Fragmento |
· · ·

Se empieza a explicar cómo se armó el escenario para el mayor plan represivo de la historia argentina

Un ex marino y tres académicos dieron cuenta de que la teoría de la “guerra contra la subversión” comenzó años antes del golpe, que contó con asistencia teórica y práctica de instructores estadounidenses, que se prepararon lugares para que funcionen como centros clandestinos de detención y que las luchas obreras hacían de Tucumán un foco de resistencia a los planes de ajuste, y que ese espíritu levantisco de la clase obrera era el que se quiso destrozar.

Como no la pudieron someter y domesticar, a la clase obrera la dejaron sin trabajo, la obligaron a emigrar, le mataron a sus mejores dirigentes, le dijeron que había una guerra, que justificaba toda persecución y toda violencia.

Julio César Urien, Santiago Garaño, Pilar Pérez Sánchez y Silvia Nassif declararon como “testigos de contexto”, es decir, como expertos en distintos temas que ayudan a comprender el momento histórico o la situación en la que se produjeron los hechos que se juzgan.

El marino que se sublevó porque no quería reprimir

El testigo Julio César Urien, convocado por la fiscalía para declarar en la audiencia del jueves 2 de junio en la causa “Operativo Independencia”, relató su paso por la Armada, contó cómo se negó a cumplir con las instrucciones prácticas y teóricas sobre la “detención a elementos subversivos” y cómo esa negativa lo llevó, junto con otros compañeros marinos, a sublevarse ante sus superiores. Ocurrió esto en noviembre de 1972, cuando en la Escuela de Mecánica de la Armada se enseñaba a torturar según las técnicas aprendidas de los franceses en Argelia.

Esas instrucciones ante las que se sublevó Urien integran el marco teórico operativo de la Doctrina de Seguridad Nacional, que incluye secuestros, torturas, encarcelamiento en lugares clandestinos, en condiciones inhumanas.

· · ·

Qué se pide |
Responde con el fragmento sobre el juicio:
1. ¿Qué lugar era, por las luchas obreras, un foco de resistencia a los planes de ajuste?
2. ¿Quiénes declararon como "testigos de contexto"?
3. ¿En qué mes y año se sublevó Urien ante sus superiores?
Para responder, alcanza con lo que dice el fragmento.

Datos aportados |
· · ·

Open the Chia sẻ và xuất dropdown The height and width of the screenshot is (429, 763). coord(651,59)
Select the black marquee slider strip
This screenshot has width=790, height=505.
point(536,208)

· · ·

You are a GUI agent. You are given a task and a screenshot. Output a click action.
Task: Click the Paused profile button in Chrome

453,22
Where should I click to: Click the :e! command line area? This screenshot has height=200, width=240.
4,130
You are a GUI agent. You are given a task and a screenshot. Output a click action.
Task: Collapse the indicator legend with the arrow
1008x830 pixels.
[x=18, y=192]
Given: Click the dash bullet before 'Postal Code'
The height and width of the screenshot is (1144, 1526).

· · ·

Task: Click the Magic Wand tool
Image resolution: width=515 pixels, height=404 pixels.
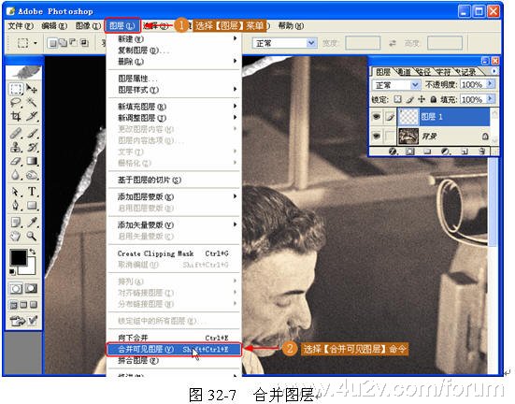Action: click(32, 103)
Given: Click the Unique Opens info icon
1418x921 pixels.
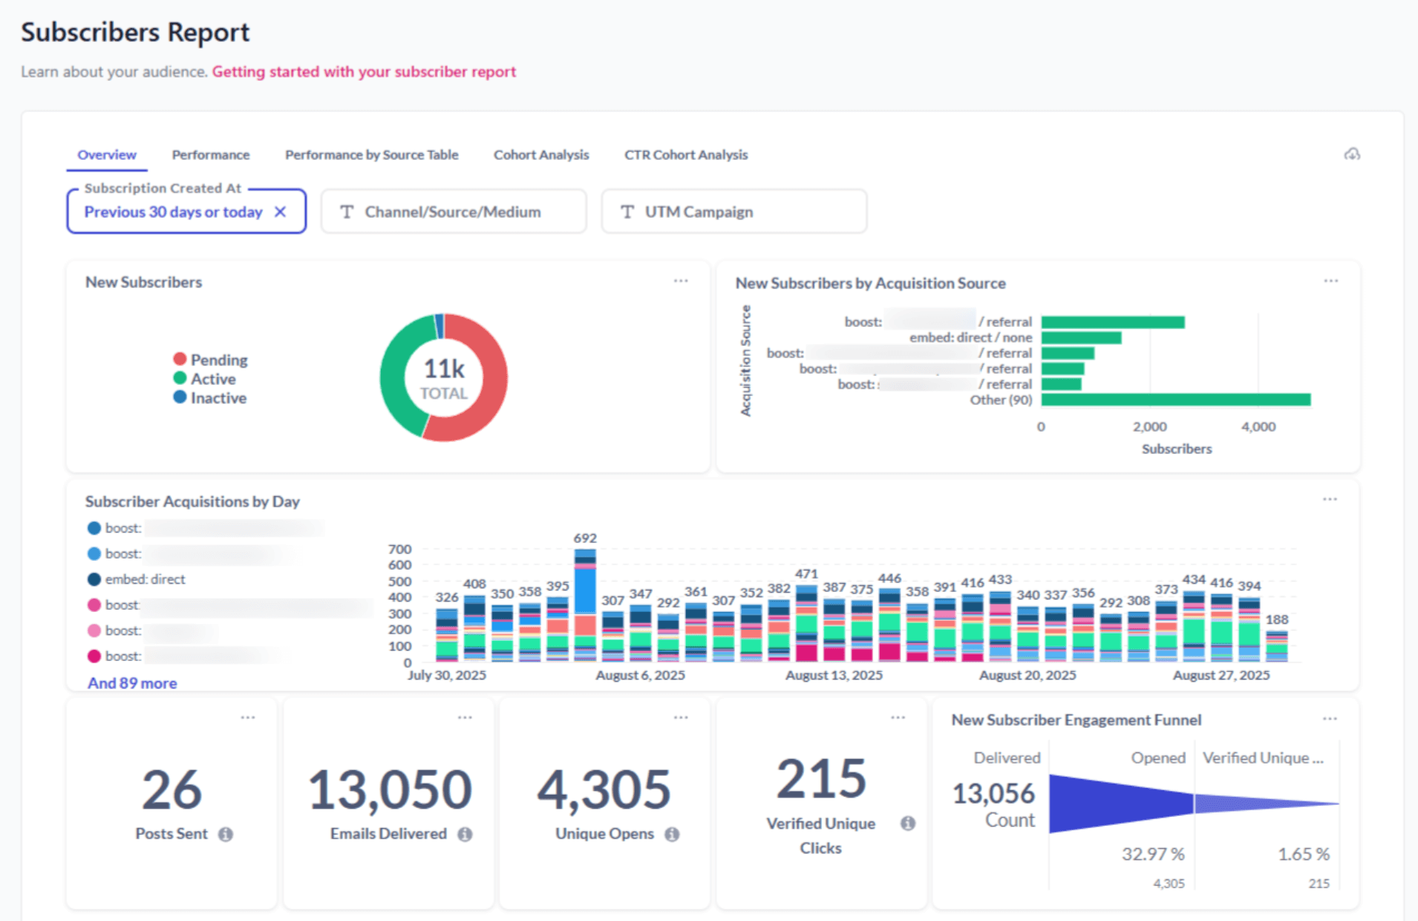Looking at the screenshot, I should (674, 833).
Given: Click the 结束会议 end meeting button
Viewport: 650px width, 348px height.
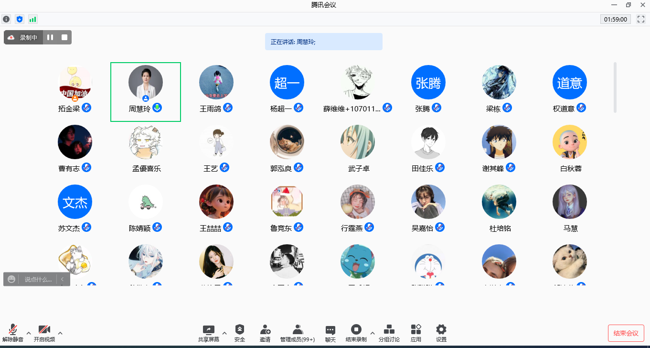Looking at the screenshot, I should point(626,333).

· · ·

Respuesta completa |
1. Tucumán.
2. Julio César Urien, Santiago Garaño, Pilar Pérez Sánchez y Silvia Nassif.
3. En noviembre de 1972.